Beginning at the line that contains "Screen dimensions: 1235x540", write out every line down to the end of the records, with both ends kept and nothing added.

Dataset excerpts:
•••••
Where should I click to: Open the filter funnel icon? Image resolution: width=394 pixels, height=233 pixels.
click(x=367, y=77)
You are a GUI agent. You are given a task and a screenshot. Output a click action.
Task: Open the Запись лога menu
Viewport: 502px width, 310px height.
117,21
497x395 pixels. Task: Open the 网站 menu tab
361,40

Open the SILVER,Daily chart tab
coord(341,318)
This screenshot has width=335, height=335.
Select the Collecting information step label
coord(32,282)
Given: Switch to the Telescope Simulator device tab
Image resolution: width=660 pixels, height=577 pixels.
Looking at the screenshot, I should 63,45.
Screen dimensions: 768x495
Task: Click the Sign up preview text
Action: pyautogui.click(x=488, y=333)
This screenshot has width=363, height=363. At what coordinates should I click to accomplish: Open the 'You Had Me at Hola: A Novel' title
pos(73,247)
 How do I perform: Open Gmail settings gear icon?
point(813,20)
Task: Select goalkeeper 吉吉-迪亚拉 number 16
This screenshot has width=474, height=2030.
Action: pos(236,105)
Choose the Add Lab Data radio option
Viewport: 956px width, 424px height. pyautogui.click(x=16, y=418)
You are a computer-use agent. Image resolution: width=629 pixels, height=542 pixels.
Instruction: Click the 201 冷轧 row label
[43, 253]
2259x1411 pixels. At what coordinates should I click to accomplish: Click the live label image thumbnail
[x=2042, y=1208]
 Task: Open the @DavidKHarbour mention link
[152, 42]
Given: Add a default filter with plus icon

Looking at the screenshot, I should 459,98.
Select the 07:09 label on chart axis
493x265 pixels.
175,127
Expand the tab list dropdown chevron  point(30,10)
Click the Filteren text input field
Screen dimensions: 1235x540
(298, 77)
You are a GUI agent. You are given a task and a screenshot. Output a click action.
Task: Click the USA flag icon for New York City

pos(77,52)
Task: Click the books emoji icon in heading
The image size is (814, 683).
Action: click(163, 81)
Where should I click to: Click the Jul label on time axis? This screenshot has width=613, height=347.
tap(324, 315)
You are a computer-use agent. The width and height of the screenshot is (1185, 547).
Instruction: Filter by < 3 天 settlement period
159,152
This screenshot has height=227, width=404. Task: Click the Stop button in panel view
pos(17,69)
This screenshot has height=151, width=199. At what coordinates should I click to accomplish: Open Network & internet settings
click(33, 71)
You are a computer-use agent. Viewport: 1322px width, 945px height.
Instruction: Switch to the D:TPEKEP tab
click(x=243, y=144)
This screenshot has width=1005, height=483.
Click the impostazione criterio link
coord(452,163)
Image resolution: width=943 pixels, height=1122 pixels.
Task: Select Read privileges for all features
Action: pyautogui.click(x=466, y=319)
•••••
Problem solution:
Screen dimensions: 1235x540
(298, 77)
You are a GUI agent. You are given a task and a screenshot. Output a click action.
Task: Click the USA flag icon for New York City

pos(77,52)
Task: Click the books emoji icon in heading
The image size is (814, 683).
Action: click(163, 81)
Where should I click to: Click the Jul label on time axis? This screenshot has width=613, height=347.
tap(324, 315)
You are a computer-use agent. The width and height of the screenshot is (1185, 547).
Instruction: Filter by < 3 天 settlement period
159,152
This screenshot has height=227, width=404. Task: Click the Stop button in panel view
pos(17,69)
This screenshot has height=151, width=199. At what coordinates should I click to accomplish: Open Network & internet settings
click(33, 71)
You are a computer-use agent. Viewport: 1322px width, 945px height.
Instruction: Switch to the D:TPEKEP tab
click(x=243, y=144)
This screenshot has width=1005, height=483.
Click the impostazione criterio link
coord(452,163)
Image resolution: width=943 pixels, height=1122 pixels.
Task: Select Read privileges for all features
Action: pyautogui.click(x=466, y=319)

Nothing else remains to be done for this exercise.